On 1 July, Seven Group Holdings (SGH) announced the conditions to its First Conditional Increase had been met, having achieved a 29.5 per cent stake in Boral Limited. It increased the consideration under the Offer to $7.30 cash per Boral share. The SGH Offer Period has now been extended to close at 7:00pm on 15 July, 2021.
As part of a Second Conditional Increase, SGH has stated that it will increase the consideration under the Offer to $7.40 cash per Boral share if its aggregate interest in Boral shares increases to 34.5 per cent or greater prior to 5:00pm on 7 July,2021.
The 15 July deadline will only be extended if SGH can secure a greater than 50 per cent stake in Boral.
In response to these conditional increases, Boral’s Independent Board Committee, led by chairman Kathryn Fagg, has issued a Fourth Supplementary Target’s Statement, again urging its shareholders to reject the revised SGH Offer. It cites four reasons:
- The Offer is “materially below” the assessment of value of between $8.25 and $9.13 per share (including a premium for control) identified by independent expert Grant Samuel & Associates, particularly on the back of the recent divestment of some of Boral’s North American buildings products businesses. In addition, and as noted in the First Supplementary Target’s Statement dated 21 June, 2021, Grant Samuel advised Boral that the final price agreed for the sale of its North American building products business of $USD$2.15 billion ($AUD2.88 billion) exceeds the $USD1.8 to $USD2.0 billion ($AUD2.41 to $AUD2.68 billion) valuation range attributed to it in its Independent Expert’s Report.
- Boral’s renewed strategy is to continue to unlock significant value in the near-term from potential divestment of assets, notably in North America, and to drive value creation and earnings growth, including through its transformation program.
- The SGH offer is opportunistic and designed to take advantage of an improving outlook for Boral.

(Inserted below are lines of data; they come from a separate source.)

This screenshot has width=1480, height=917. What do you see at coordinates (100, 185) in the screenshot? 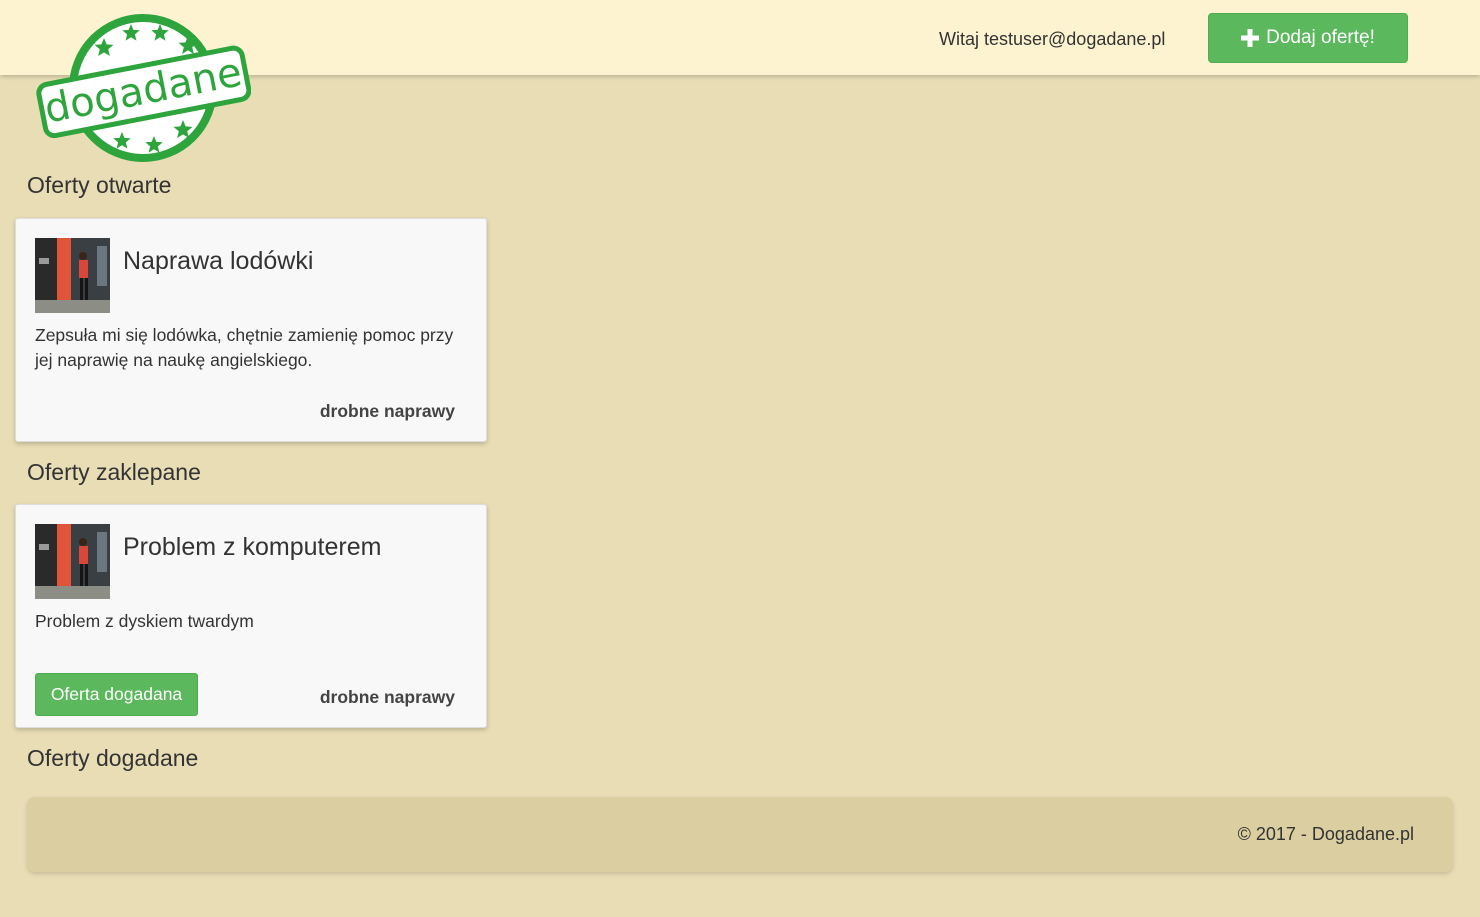
I see `section-title-open-offers: Oferty otwarte` at bounding box center [100, 185].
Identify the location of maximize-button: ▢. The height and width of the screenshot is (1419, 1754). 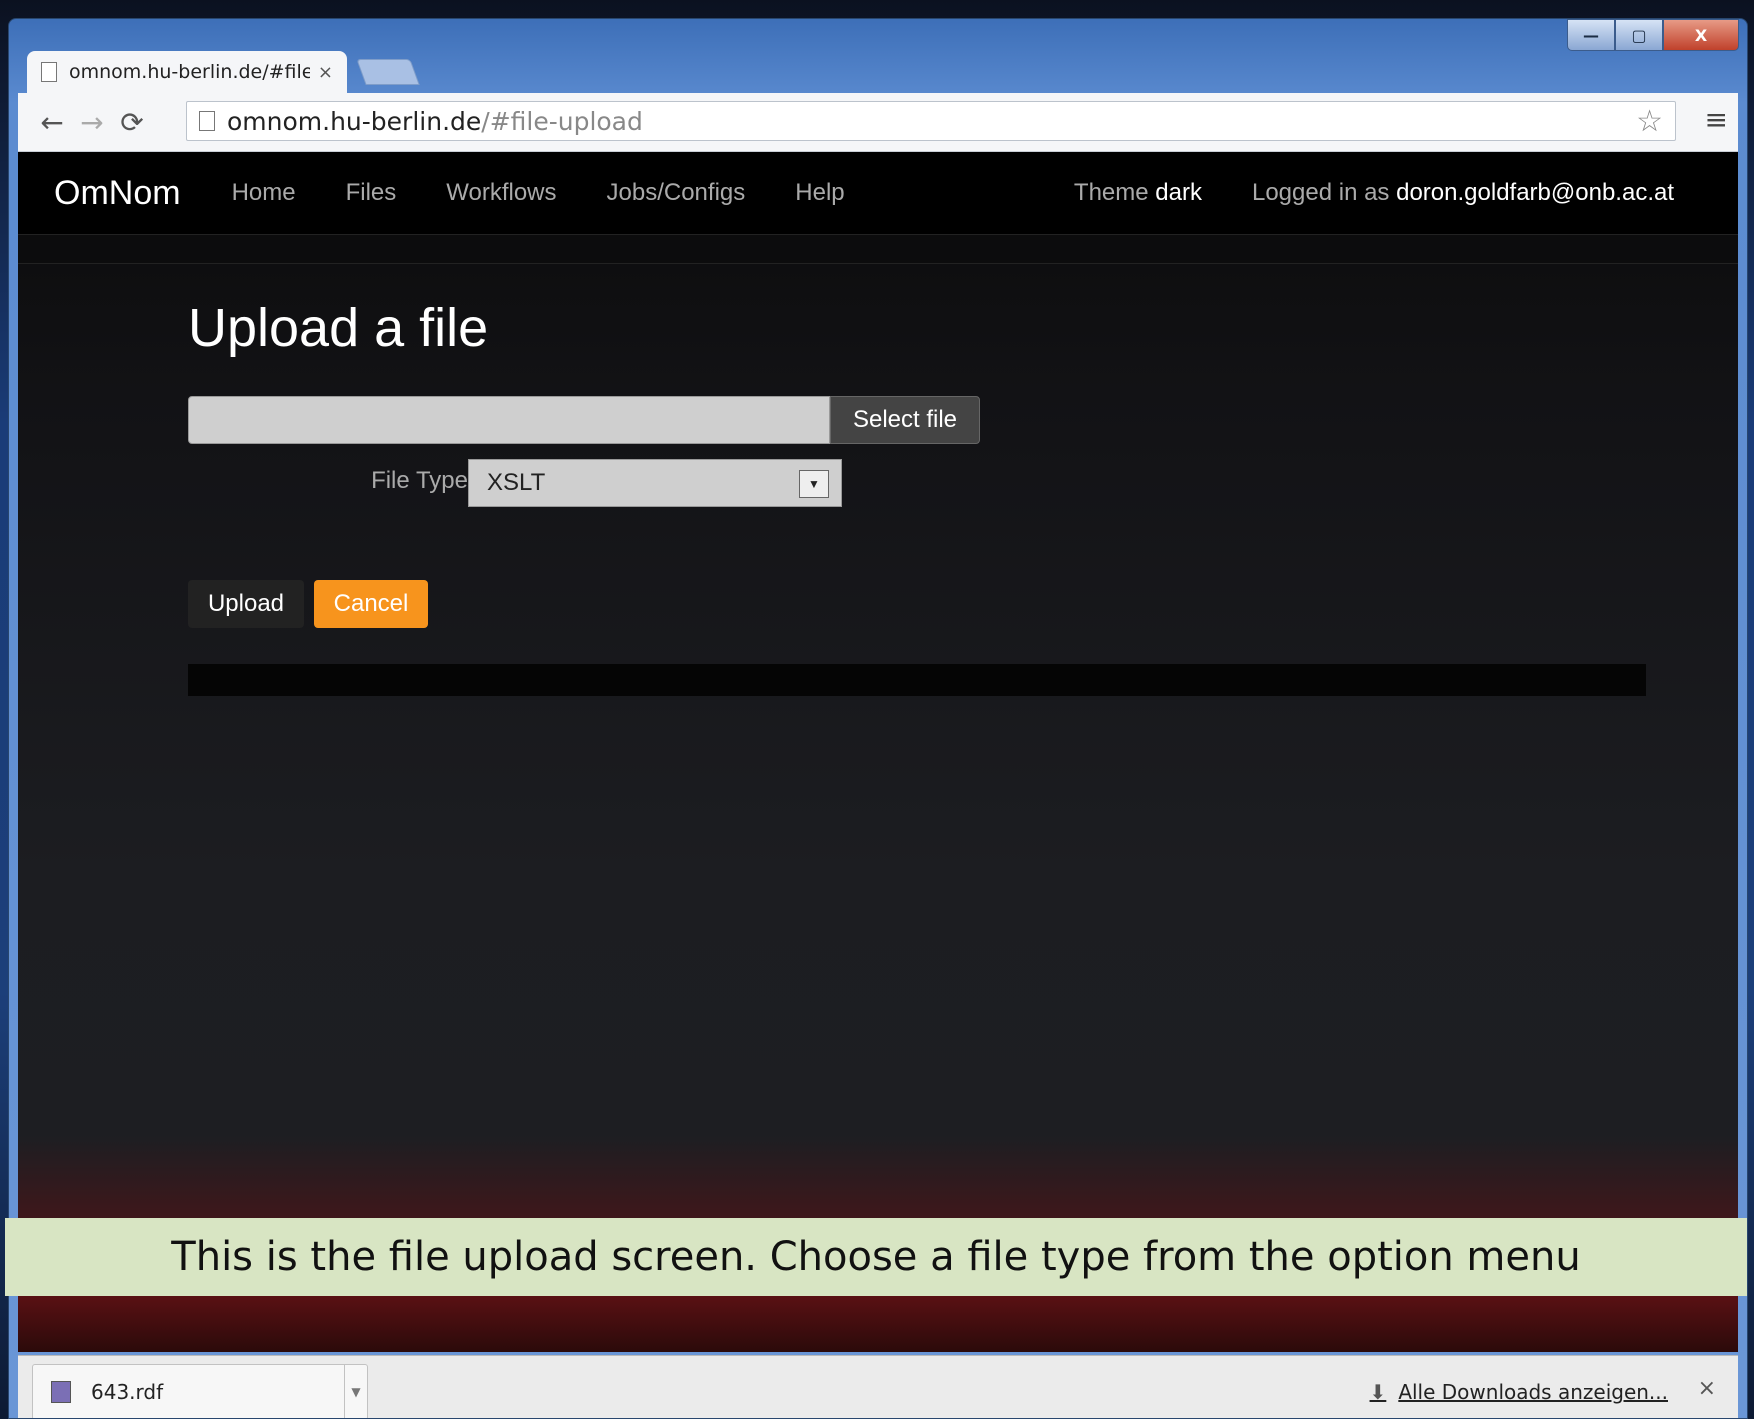
(1639, 35).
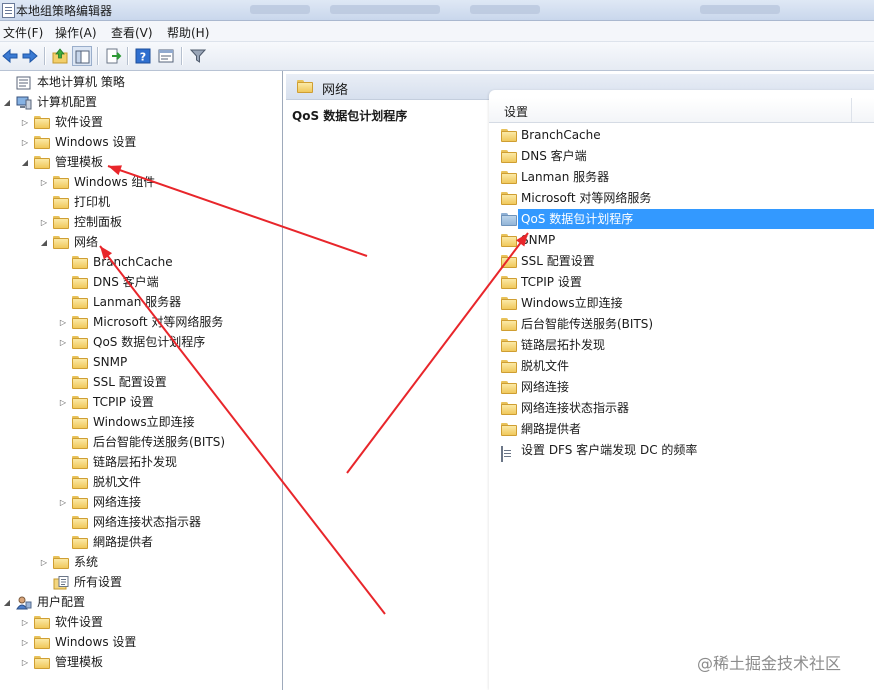 Image resolution: width=874 pixels, height=690 pixels. What do you see at coordinates (30, 56) in the screenshot?
I see `forward-icon` at bounding box center [30, 56].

- SGH is attempting to increase its influence over Boral without paying fair value for it. According to the Fourth Target’s Statement, the Second Conditional Increase at $7.40 per share does not reflect a sufficient premium for increased control.
As part of point 2, the committee strongly argued that Boral should from the recent sale of its North American buildings products businesses now have surplus capital of ~$3.6 billion – equating to $3.02 per Boral share. The company will determine the appropriate form of returns to shareholders, which may involve further shareholder approvals.
“Boral’s [first] Target’s Statement set out details of Boral’s strategy, including its expectation of unlocking significant value in the near-term from the potential divestment of assets to deliver value for shareholders,” Fagg said in an ASX statement on 22 June.
“Our announcement on 21 June, 2021 regarding the sale of North American building products to Westlake Chemical Corporation demonstrates that we are delivering on this strategy.”
As noted in Boral’s Target’s Statement, dated 10 June, 2021, the Boral Independent Board Committee will look to ensure that it has governance protocols in place that are in the best interests of all shareholders.
The Fourth Supplementary Target’s Statement also noted that any proposal for additional SGH representation on the Board will be considered by the independent directors of Boral on its merits at the appropriate time.
Shares in Boral closed on the ASX at $7.37 on 1 July.
Boral shareholders with questions about the SGH Offer should call the shareholder information line on 1300 513 794 (for callers within Australia) or +61 2 9066 4081 (for callers outside Australia) from 9:00am to 6:00pm (Sydney time) Monday to Friday.
The Fourth Supplementary Target’s Statement is available to view on the Boral website.